Supplied passage:
==========

# Collisional excitation minimum velocity

1. Apr 27, 2013

### torchflame

1. The problem statement, all variables and given/known data
A sodium atom emits a photon with wavelength 818 nm shortly after being struck by an electron. What minimum speed did the electron have before the collision?

2. Relevant equations
$E_{particle}\geq\Delta E_{atom}$

3. The attempt at a solution
For the minimum energy, $E_{particle}=\Delta E_{atom}$, and because the photon was emitted due to the collision:
$\frac{m_ev^2}{2}=\frac{hc}{\lambda}$
$m_ev^2=\frac{2hc}{\lambda}$
$v=\sqrt{\frac{2hc}{m_e \lambda}}$
$v=\sqrt{\frac{2 \times 1239.842 \mathrm{eV} \times \mathrm{nm}}{9.11 \times 10^{-31} \times 818 \mathrm{nm} \times \mathrm{kg}}}$

When I evaluate this, I get $.73 \times 10^6 \frac{\mathrm m}{\mathrm s}$, which Mastering Physics tells me is wrong. Is there something obvious I'm missing here?

2. Apr 27, 2013

### Staff: Mentor

The sodium atom will move after the collision, this needs some energy. I don't know which precision is required here.

==========

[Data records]
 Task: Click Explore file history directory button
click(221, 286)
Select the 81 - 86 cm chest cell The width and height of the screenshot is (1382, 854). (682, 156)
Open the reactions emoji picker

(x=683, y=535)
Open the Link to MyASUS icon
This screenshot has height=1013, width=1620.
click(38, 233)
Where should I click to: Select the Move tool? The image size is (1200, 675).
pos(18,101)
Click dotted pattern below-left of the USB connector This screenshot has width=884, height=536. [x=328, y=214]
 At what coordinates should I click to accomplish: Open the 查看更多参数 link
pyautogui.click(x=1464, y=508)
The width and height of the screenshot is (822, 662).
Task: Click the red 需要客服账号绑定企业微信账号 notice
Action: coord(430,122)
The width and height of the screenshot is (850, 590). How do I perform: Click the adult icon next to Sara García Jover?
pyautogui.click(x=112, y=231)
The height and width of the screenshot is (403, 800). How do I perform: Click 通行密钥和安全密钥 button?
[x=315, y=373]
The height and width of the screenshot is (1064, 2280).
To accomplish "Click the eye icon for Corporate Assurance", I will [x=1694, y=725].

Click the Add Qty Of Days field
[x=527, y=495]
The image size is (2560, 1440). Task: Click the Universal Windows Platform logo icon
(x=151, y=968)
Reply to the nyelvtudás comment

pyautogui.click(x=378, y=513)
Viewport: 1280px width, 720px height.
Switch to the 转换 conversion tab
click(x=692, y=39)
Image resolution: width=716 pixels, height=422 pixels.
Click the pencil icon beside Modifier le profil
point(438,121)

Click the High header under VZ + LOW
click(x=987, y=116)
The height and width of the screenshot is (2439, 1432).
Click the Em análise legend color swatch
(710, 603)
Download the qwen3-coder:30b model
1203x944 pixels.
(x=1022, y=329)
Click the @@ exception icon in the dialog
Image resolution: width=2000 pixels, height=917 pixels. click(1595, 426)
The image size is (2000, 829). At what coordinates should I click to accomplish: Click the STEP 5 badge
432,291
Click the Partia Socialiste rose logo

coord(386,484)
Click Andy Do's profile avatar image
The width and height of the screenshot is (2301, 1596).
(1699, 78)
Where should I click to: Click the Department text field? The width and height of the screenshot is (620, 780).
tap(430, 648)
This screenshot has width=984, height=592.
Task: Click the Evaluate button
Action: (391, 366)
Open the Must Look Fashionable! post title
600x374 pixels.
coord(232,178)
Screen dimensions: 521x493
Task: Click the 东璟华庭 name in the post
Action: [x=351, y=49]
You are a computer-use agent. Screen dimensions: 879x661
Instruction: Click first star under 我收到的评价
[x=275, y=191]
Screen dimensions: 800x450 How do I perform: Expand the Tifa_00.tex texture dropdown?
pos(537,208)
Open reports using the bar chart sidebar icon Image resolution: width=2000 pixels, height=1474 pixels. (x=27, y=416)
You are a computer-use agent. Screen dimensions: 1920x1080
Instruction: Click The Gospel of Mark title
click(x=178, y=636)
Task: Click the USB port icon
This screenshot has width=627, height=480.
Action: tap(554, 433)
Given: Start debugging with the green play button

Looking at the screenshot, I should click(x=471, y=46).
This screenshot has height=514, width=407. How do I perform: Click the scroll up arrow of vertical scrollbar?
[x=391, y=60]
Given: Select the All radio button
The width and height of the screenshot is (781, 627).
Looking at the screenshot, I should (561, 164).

==========

Job 1: Repeat the passage of the collisional excitation thread from "3. The attempt" up to and including "I'm missing here?", word for word.
Job 2: Go on with the collisional excitation thread, picking up right after its final sentence.

Task answer 1:
3. The attempt at a solution
For the minimum energy, $E_{particle}=\Delta E_{atom}$, and because the photon was emitted due to the collision:
$\frac{m_ev^2}{2}=\frac{hc}{\lambda}$
$m_ev^2=\frac{2hc}{\lambda}$
$v=\sqrt{\frac{2hc}{m_e \lambda}}$
$v=\sqrt{\frac{2 \times 1239.842 \mathrm{eV} \times \mathrm{nm}}{9.11 \times 10^{-31} \times 818 \mathrm{nm} \times \mathrm{kg}}}$

When I evaluate this, I get $.73 \times 10^6 \frac{\mathrm m}{\mathrm s}$, which Mastering Physics tells me is wrong. Is there something obvious I'm missing here?

Task answer 2:
3. Apr 27, 2013

### torchflame

Okay, so if I look at the collision from the perspective of conservation of momentum, and I say $M$ is the mass of the sodium atom, I get that $m_ev_0+0M=m_ev_{post e}+Mv_{post Na}$.
If I take the minimum energy, $v_{poste}=0$. That implies that the velocity of the sodium after the collision: $v_{pS}=\frac{m_ev_0}{M}$. Then I think I have to assume that $E_{imparted}=E_{electron}-E_{Na}$?
If I assume that, I get that $E_{Na}=\frac{m_e^2v_0^2}{2M}$, which implies that $\frac{hc}{\lambda}=v_0^2\frac{2Mm_e-2m_e^2}{4M}$ which would imply that $v_0^2=\frac{hc}{\lambda}\frac{4M}{2Mm_e-2m_e^2}$, which gives me $v_0=730192 \frac{\mathrm{m}}{\mathrm{s}}$, which Mastering Physics also says is wrong.
Help?

4. Apr 28, 2013

### Staff: Mentor

Hmm.... I agree with your value of ~730km/s, and as you calculated, those corrections are small. I really don't know which precision Mastering Physics wants (maybe it is just a matter of the correct input format?). For the minimal energy, both the nucleus and the electron should have the same velocity afterwards, and the photon will carry some momentum. Those are really tiny modifications of the result, however.

5. Apr 30, 2013

### torchflame

Well, apparently the answer was $v_0=1.16 \times 10^6 \frac{\mathrm{m}}{\mathrm{s}}$, which I have absolutely no idea how they got.
Anyone have any ideas?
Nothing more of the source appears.